State store configurations are defined by the following tags:

Parameter Value Type Default Required Description
name string none Optional The name of the state store. This field is not mandatory, but operations that use the state store configuration will require a name for their store. If the store configuration does not specify an explicit name, then the operation will default back to the operation’s name, specified with its name attribute. If that name is unspecified, then an exception will be thrown. In general, it is considered good practice to always specify the store name explicitly with its definition.
type string none Required The type of the state store. Possible types are keyValue, session and window.
persistent boolean false Optional true if the state store should be retained on disk. See [link] for more information on how Kafka Streams maintains state store state in a state directory.

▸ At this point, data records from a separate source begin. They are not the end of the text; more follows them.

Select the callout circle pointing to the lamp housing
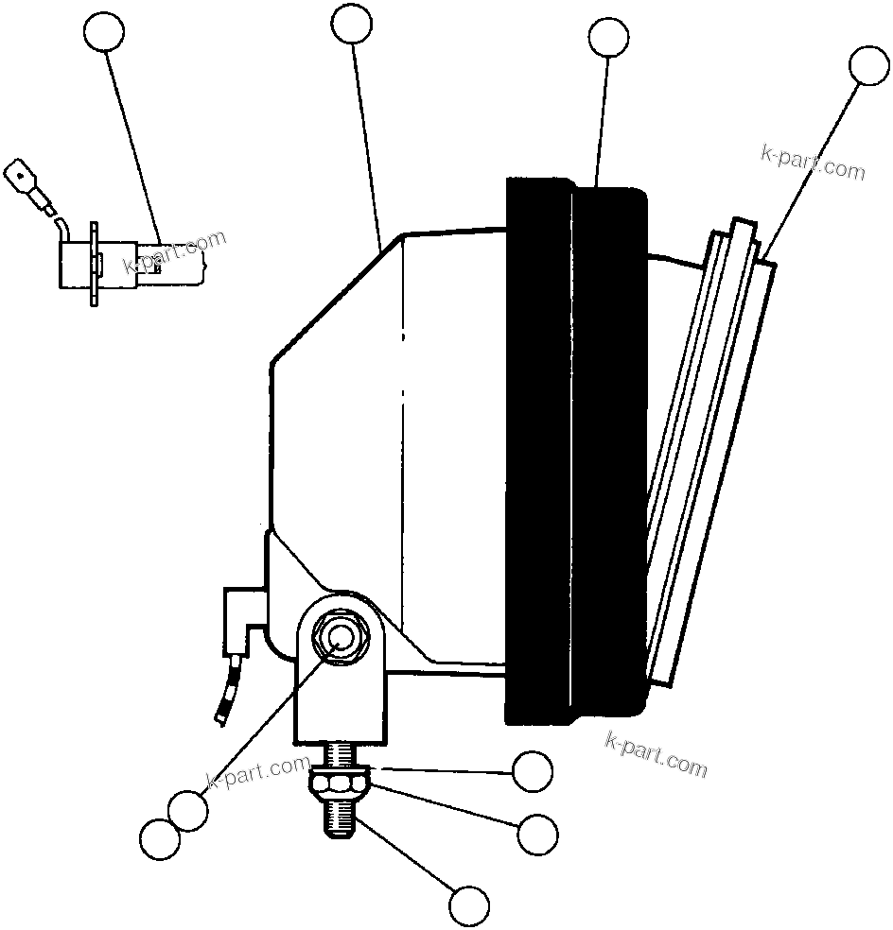[x=353, y=25]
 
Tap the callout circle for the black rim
[x=608, y=38]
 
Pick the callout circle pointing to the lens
[x=868, y=66]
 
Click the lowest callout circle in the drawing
[x=469, y=905]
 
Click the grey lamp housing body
[x=378, y=425]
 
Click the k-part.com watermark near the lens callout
[x=813, y=162]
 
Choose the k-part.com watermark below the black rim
[x=656, y=751]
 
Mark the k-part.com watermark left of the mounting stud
[x=257, y=774]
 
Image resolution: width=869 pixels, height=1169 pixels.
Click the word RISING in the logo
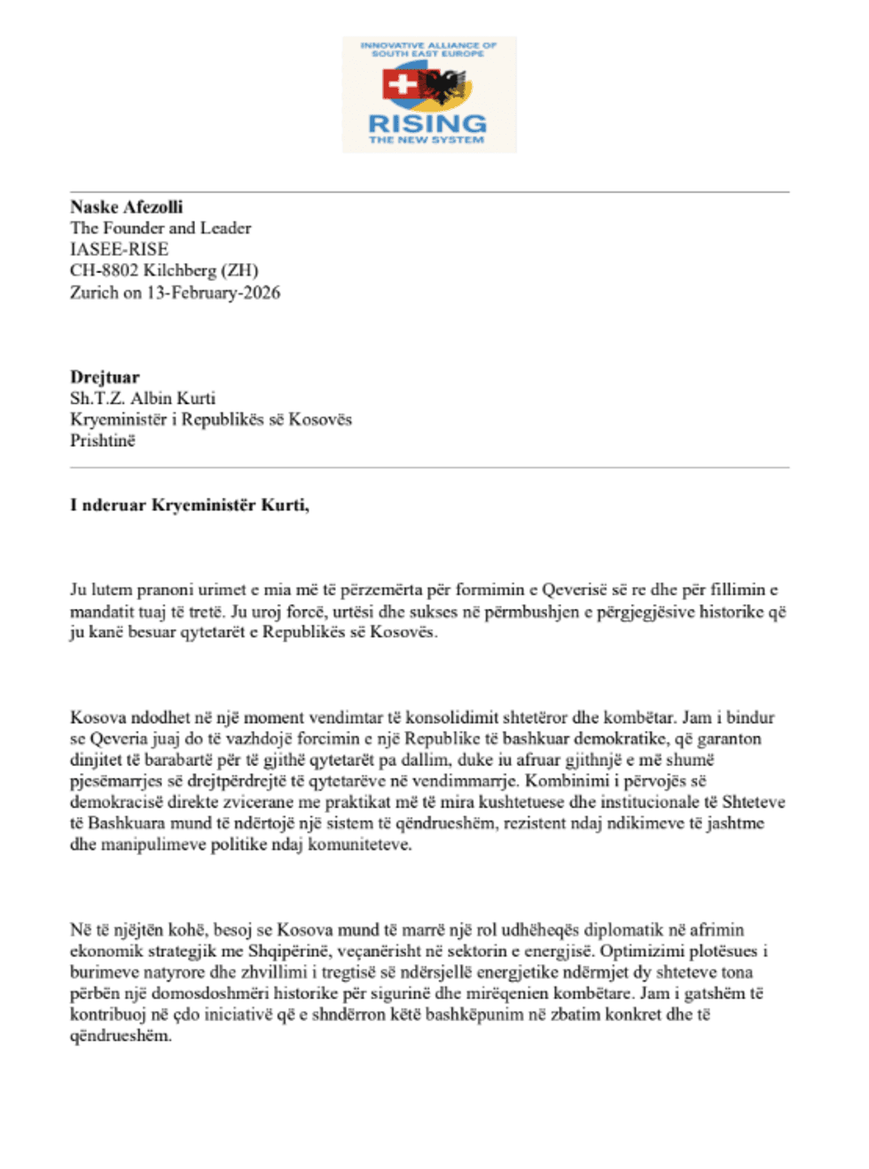pyautogui.click(x=427, y=123)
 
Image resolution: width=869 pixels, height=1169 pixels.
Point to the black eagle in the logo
pyautogui.click(x=446, y=88)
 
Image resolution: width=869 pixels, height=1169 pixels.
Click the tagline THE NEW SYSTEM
pyautogui.click(x=427, y=140)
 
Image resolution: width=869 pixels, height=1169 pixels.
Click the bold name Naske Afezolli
pyautogui.click(x=127, y=207)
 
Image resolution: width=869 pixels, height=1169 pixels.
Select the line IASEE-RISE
pyautogui.click(x=119, y=249)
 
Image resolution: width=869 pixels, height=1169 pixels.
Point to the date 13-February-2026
pyautogui.click(x=214, y=292)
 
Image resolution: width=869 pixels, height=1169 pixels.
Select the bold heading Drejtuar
pyautogui.click(x=105, y=377)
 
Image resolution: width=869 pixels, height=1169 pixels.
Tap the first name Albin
pyautogui.click(x=150, y=398)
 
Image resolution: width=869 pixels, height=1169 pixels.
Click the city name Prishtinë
pyautogui.click(x=103, y=440)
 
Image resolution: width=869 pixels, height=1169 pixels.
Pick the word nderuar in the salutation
pyautogui.click(x=114, y=505)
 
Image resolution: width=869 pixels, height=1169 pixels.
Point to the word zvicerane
pyautogui.click(x=247, y=802)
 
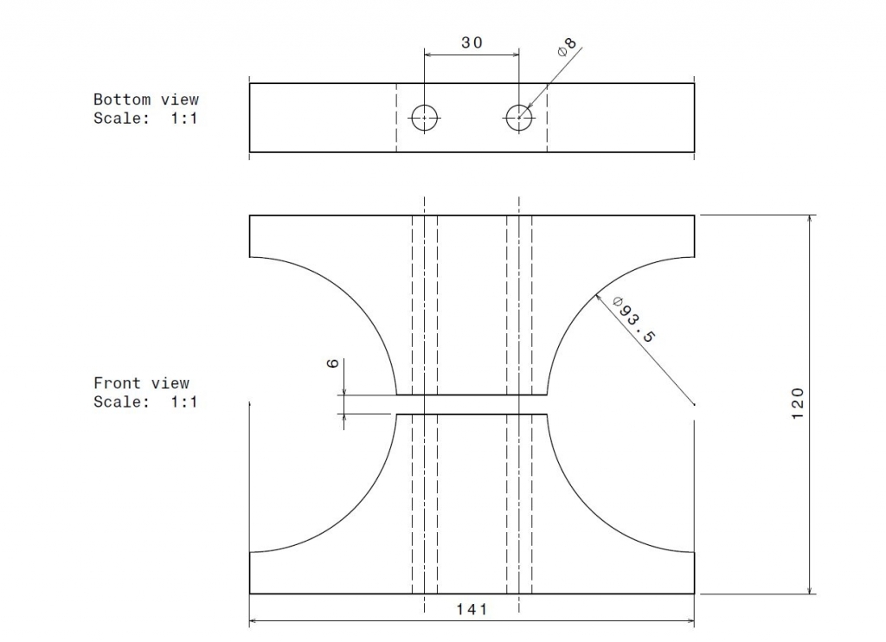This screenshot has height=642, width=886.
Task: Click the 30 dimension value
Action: click(472, 43)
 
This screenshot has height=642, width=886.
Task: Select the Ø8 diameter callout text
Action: click(567, 47)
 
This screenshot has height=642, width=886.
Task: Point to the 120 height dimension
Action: click(797, 403)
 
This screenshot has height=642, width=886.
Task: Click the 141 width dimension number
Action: click(472, 608)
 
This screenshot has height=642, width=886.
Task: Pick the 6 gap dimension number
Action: click(333, 363)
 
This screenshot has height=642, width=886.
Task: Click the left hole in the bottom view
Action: click(424, 118)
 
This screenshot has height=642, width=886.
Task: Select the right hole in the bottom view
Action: click(519, 118)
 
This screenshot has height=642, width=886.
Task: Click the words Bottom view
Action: click(145, 100)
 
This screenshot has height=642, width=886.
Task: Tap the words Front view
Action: click(141, 383)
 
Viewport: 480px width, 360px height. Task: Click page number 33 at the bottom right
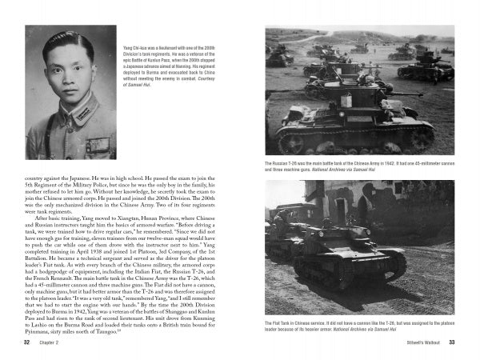[x=450, y=342]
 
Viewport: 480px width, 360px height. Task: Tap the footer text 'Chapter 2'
[x=49, y=342]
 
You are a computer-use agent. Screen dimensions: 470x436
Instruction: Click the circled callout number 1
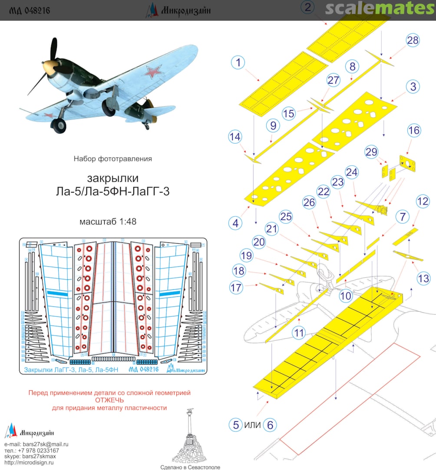point(238,63)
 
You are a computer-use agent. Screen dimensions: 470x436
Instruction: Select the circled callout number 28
point(413,40)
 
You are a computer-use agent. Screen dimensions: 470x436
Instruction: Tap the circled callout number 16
point(414,130)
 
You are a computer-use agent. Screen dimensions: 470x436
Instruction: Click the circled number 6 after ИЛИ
point(270,425)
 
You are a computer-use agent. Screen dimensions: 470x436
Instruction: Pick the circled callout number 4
point(235,224)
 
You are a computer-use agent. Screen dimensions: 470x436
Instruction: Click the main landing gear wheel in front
point(58,125)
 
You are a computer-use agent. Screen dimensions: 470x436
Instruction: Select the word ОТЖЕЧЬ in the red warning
point(109,400)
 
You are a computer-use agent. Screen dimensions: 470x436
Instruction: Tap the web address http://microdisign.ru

When this parameter is false or undefined, the state store is (re)built up in memory during upon KSML start.
timestamped boolean false Optional (Only relevant for keyValue and window stores) true if all messages in the state store need to be timestamped. This effectively changes the state store from type <key, value> to <key, timestamp+value>. The timestamp contains the last timestamp that updated the aggregated value in the window.
versioned boolean false Optional (Only relevant for keyValue stores) true if elements in the store are versioned, false otherwise
keyType string none Required The key type of the state store. See Types for more information.
valueType string none Required The value type of the state store. See Types for more information.
caching boolean false Optional This parameter controls the internal state store caching. When true, the state store caches entries and does not emit every state change but only. When false all changes to the state store will be emitted immediately.
logging boolean false Optional This parameter determines whether state changes are written out to a changelog topic, or not. When true all state store changes are produced to a changelog topic. The changelog topic is named appId-storeName-changelog. When false no changelog topic is written to.

Example:

stores:
  owner_count_store:
    name: owner_count
    retention: 3m
    caching: false

pipelines:
  main:
    from: sensor_source
    via:
      - type: groupBy
        name: ksml_sensordata_grouped
        mapper:
          expression: value["owner"]
          resultType: string
      - type: windowedBy
        windowType: time
        duration: 20s
        grace: 40s
      - type: aggregate
        store: owner_count_store     # refer to predefined store configuration above
        initializer:
          expression: 0
          resultType: long
        aggregator:
          expression: aggregatedValue+1
          resultType: long

Instead of referring to predefined state store configurations, you may also use an inline definition for the store:

      - type: aggregate
        store:
          name: owner_count
          retention: 3m
          caching: false
        initializer:
          expression: 0
          resultType: long
        aggregator:
          expression: aggregatedValue+1
          resultType: long